A pattern recognition program must print all lines containing the patter if the input is find pattern. If the input is find -x pattern, the program must print all lines except the lines containing pattern.

// .....
switch(c)
{
case 'x':
    except=1;
    break;
// ......
}

// ......
while(getline(line,MAXLINE)>0)
    {
    line_num++;
    if( (strstr(line,*argv)!=NULL) != except)
        {
        if(number)
            printf("%ld:",linenum);
        printf("%s",line);
        found++;
        }
    }
// ......

In the above code from K&R except can either be 1 or 0. How does if(strstr...) block functions effectively to handle -x ?

Answer 1

I am not familiar with the code, however this statement will evaluate to a boolean (0 or 1) as strstr() will return a pointer to word being searched for or NULL if not found:

strstr(line, *argv) != NULL

So I guess except is set to 0 or 1 to effect the "was not found" or "was found" condition.

If -x is not passed then except is 0:

if ((strstr(line, *argv) != NULL) != 0)

which means if the word was found enter the if clause.

If -x is passed then except is 1:

if ((strstr(line, *argv) != NULL) != 1)

which means if the word was found don't enter the if clause.

It's confusing code, so I would recommend breaking it down to:

const char *word = strstr(line,*argv);
int wasfound = word != NULL;
if (wasfound != except)
{

}

and then stepping through with a debugger. Learning to use a debugger is also vital.

Answer 2

The logic is simple. If the pattern is "-x" we should print all lines that do not contain the pattern.

For this pattern except is equal to 1.

So lines that contain the pattern satisfy the condition

strstr(line,*argv)!=NULL

that is this condition will be always equal to 1 if a line contains the pattern.

Thus if except is equal to 1 and the condition strstr(line,*argv)!=NULL is equal to 1 we should skip the pattern.

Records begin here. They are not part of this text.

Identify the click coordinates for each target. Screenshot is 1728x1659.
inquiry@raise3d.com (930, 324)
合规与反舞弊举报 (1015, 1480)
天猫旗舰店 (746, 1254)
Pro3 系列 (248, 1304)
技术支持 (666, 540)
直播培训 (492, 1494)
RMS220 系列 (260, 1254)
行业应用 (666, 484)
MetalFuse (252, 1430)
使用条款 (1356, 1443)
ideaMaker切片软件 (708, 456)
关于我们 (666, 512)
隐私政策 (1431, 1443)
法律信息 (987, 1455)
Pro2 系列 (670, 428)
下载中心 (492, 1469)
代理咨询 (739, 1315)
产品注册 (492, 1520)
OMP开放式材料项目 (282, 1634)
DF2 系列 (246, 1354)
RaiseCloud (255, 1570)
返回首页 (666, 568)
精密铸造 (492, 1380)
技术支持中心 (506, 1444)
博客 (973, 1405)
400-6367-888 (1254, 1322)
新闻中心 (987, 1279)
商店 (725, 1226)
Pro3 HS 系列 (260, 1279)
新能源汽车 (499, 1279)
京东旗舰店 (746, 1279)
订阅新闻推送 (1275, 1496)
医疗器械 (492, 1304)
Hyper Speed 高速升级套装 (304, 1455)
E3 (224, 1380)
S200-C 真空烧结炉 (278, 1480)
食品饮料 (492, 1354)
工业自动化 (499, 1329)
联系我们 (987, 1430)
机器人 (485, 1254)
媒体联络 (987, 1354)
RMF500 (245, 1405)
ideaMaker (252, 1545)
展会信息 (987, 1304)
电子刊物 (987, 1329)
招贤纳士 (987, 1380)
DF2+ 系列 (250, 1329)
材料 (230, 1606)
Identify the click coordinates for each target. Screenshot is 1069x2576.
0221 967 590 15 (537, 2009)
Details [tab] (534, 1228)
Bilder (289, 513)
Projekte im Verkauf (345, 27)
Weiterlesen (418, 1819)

Otherwise if the condition strstr(line,*argv)!=NULL is not equal to 1 that is if the pattern is not found then the if statement

if( (strstr(line,*argv)!=NULL) != except)

yields true and its compound statement is executed.

On the other hand if except is equal to 0 then to achieve that the condition in the if statement would evaluate to true we need that the condition strstr(line,*argv)!=NULL would be equal to 1.

In fact you can rewrite the if statement

if( (strstr(line,*argv)!=NULL) != except)

the following way

if( ( ( strstr(line,*argv) != NULL ) == 1 && except == 0 ) ||
    ( ( strstr(line,*argv) != NULL ) == 0 && except == 1 ) )

Shortly speaking the if statement does the work if either

1 and 0

or

0 and 1

If either

1 and 1

or

0 and 0

then the if statement will not be executed.

Here 1 and 0 are results of evaluating of the two sub expressions in the if statement.

Answer 3

The != operator has the same truth value as an XOR operation. So you can break up

if( (strstr(line,*argv)!=NULL) != except)
    {
    if(number)
        printf("%ld:",linenum);
    printf("%s",line);
    found++;
    }

into (less efficient but maybe more clear)

char found_one_match;
if( strstr(line,*argv) != NULL )
{
    found_one_match = 1;
}
else
{
    found_one_match = 0;
}
found_one_match ^= except;
if (found_one_match)
{
    if(number)
        printf("%ld:",linenum);
    printf("%s",line);
}
found += found_one_match;

In other words, except reverses the effect of what happens when a pattern is found in the string.